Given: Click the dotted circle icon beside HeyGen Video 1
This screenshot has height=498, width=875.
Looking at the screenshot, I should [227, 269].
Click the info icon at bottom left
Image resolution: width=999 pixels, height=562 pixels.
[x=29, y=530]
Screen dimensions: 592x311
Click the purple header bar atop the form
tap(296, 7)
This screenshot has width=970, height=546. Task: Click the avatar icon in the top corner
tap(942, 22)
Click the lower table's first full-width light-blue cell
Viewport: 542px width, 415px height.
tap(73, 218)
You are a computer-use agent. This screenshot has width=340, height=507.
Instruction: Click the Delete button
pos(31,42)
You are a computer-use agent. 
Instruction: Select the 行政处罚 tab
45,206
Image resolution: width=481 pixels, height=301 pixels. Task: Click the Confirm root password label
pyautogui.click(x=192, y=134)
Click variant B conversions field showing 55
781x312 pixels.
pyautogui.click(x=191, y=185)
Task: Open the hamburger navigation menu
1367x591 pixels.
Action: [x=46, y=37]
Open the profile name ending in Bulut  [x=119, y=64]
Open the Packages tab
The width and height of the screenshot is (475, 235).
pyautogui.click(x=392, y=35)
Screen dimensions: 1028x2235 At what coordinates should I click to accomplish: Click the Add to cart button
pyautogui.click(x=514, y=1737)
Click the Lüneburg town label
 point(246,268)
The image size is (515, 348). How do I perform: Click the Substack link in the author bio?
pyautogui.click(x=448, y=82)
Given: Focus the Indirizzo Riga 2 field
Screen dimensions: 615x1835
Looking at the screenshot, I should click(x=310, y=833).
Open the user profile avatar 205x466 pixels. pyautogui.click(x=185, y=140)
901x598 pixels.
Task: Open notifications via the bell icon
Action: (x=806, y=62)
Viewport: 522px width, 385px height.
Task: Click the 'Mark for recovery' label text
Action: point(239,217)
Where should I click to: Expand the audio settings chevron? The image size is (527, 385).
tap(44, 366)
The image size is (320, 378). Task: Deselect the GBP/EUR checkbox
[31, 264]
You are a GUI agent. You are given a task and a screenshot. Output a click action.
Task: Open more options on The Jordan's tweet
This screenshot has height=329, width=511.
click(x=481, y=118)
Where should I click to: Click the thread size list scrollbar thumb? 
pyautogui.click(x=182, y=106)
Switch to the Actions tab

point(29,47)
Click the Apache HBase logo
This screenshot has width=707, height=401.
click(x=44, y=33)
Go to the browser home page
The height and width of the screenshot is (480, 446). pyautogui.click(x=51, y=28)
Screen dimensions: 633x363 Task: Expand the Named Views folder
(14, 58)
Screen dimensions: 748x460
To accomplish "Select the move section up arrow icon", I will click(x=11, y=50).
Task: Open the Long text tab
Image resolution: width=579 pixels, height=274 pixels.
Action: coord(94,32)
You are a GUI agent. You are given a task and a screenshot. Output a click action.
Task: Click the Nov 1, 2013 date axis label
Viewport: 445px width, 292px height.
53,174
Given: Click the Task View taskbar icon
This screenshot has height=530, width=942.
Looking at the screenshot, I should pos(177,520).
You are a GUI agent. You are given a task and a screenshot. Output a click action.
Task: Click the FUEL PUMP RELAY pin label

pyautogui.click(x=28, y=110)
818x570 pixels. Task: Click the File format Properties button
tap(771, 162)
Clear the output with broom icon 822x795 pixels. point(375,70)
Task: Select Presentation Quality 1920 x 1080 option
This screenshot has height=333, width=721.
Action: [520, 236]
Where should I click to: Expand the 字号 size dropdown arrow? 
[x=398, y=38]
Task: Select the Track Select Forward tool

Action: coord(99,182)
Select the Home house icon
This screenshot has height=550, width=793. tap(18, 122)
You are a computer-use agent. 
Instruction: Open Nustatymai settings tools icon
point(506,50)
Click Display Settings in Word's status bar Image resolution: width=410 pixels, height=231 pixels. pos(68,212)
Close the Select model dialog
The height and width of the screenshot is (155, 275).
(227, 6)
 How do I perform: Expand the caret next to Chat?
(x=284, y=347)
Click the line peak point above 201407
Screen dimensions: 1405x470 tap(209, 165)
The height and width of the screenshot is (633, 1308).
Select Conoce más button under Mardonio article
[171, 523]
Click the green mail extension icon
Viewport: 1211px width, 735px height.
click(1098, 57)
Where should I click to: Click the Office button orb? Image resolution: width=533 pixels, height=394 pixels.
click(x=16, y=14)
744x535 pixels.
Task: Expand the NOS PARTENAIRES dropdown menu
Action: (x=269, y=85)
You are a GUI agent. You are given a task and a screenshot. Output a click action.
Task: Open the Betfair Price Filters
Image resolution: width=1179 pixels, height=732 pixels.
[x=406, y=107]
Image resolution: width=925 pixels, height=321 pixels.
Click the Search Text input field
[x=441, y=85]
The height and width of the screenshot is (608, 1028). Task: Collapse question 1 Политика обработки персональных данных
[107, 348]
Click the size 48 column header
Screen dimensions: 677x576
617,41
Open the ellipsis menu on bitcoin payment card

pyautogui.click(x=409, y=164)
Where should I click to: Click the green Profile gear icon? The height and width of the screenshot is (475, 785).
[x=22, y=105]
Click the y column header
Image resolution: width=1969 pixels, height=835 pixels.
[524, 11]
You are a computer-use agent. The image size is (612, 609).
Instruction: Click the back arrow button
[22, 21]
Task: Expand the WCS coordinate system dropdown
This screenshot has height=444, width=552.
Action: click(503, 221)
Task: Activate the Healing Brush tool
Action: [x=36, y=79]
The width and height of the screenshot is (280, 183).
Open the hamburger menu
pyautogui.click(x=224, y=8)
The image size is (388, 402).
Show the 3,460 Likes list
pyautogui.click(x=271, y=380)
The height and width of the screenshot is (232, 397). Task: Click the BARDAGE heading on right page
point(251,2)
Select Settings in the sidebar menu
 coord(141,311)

TASK PROMPT
Your answer must be the data above, copied exactly from its first line through the line containing "You are a computer-use agent. This", and nothing more.

ANSWER
Given: Click the dotted circle icon beside HeyGen Video 1
This screenshot has height=498, width=875.
Looking at the screenshot, I should [227, 269].
Click the info icon at bottom left
Image resolution: width=999 pixels, height=562 pixels.
[x=29, y=530]
Screen dimensions: 592x311
Click the purple header bar atop the form
tap(296, 7)
This screenshot has width=970, height=546. Task: Click the avatar icon in the top corner
tap(942, 22)
Click the lower table's first full-width light-blue cell
Viewport: 542px width, 415px height.
tap(73, 218)
You are a computer-use agent. This screenshot has width=340, height=507.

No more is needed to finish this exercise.